ENSEMBLE DIDEROT | CRÍTICA
Guerra y música en Berlín
TÚ NO ERES COMO OTRAS MADRES. Angelika Schrobsdorff. Periférica & Errata Naturae. Cáceres/Madrid, 2016 592 páginas. 24,50 euros.
El corazón está diseñado para pasarse la vida golpeando. No es tarea fácil romperlo. Tanto Angelika Schrobsdorff como su progenitora, Else Kirschner, la razón de ser de Tú no eres como las otras madres, tenían uno digno de caballo de carreras. Y ambos corazones, desde luego -como tantos otros en esa época: la Alemania que gestó la Segunda Guerra Mundial-, se rompieron.

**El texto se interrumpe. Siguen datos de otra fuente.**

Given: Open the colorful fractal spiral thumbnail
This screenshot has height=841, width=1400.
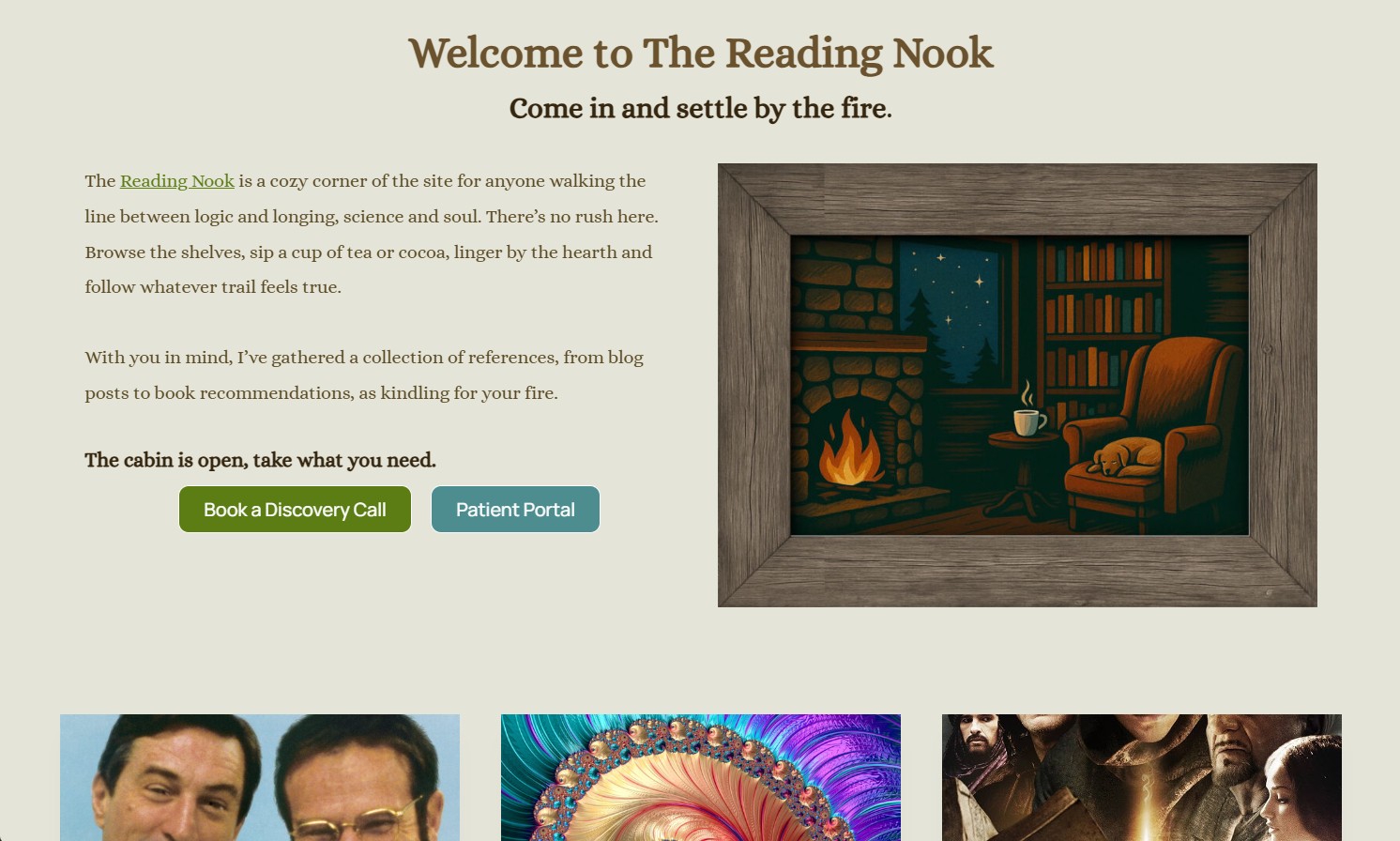Looking at the screenshot, I should 701,777.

Tú no eres como las otras madres -un título que se enmarca dentro de la biografía pero parece una novela y absorbe más que cualquier novedad de mesa al uso- nace del reconocimiento de una hija a la heterodoxia materna. Una mujer que se dedicó a romper, varias veces y con alevosía, los corsés morales de la época. Primero, rompiendo con su prometido judío y casándose con un pretendiente cristiano que ejercía de intelectual veleidoso. Aquí el corazón de Else pudo haber fallado pero, como buena máquina de carreras, se creció ante la velocidad: fascinada por todo lo que entendía como "auténtica vida", Else hizo suyas las proclamas de pareja abierta que su marido defendía y consiguió, arropada por los aires benéficos de los años veinte, acercarse a su propósito de tener un hijo con cada hombre al que amara.
El corazón de Angelika, su tercera hija, era igualmente inmenso, igualmente propenso a la ternura y la fascinación. La pequeña vivió también en una atmósfera propicia para sus ansias y ensoñaciones, ya que su padre pertenecía a la élite adinerada. Las sombras de lo que venía eran inconsistencias ridículas para Else -como tantos, incrédula ante el horror que estaba forjándose- y no digamos para su hija, a la que se trató de mantener ignorante en todo momento. Angelika cuenta su antojo, a la edad de 4 o 5 años, de una banderita con la esvástica que colgó orgullosa en el balcón. O su única amiga de la infancia: la jefa de la Liga de Muchachas Alemanas, que se adaptaba a sus querencias y la defendía en el patio y a la que, en un quid pro quo inconsciente, Angelika hacía partícipe de "lo bonito de la vida". Inevitablemente, todo aquello iría desapareciendo. Y lo haría como en una película de suspense: poco a poco, por razones incomprensibles. El hombre que sabía demasiado hubiera podido compartir líneas con La niña que no sabía nada de nada.
Sentimos con ella la opresión de los viejos abuelos judíos, ya encerrados en vida en su apartamento y a los que apenas visitan, acompañados por un periquito "al que tratan como una criatura". O lo mucho que pueden contar de la devastación unas berlinesas que saben a jabón, envueltas con cariño en una caja de detergente. Schrobsdorff es especialmente hábil al introducirnos, elegantemente, sin que nos demos cuenta, en la desolación de esa realidad que se desvanece; describiendo el ruido que deja lo bueno del mundo al consumirse.
A su familia, a sus abuelos y madre judíos, a su padre ario y a los niños mestizos llegaría, es obvio, el exilio en Bulgaria, el miedo constante, la miseria, la idiotez, la enfermedad, la muerte. No hay corazón que resista todo eso. Tampoco el de Else, que se culpaba a sí misma; tampoco el de Angelika, que se hundió en el resentimiento. Y, sin embargo, la vida es bella, concluye la madre de Angelika. La vida es bella, viene a decir su hija en este homenaje, no sólo a su peculiar madre sino, también, a todas las caricias.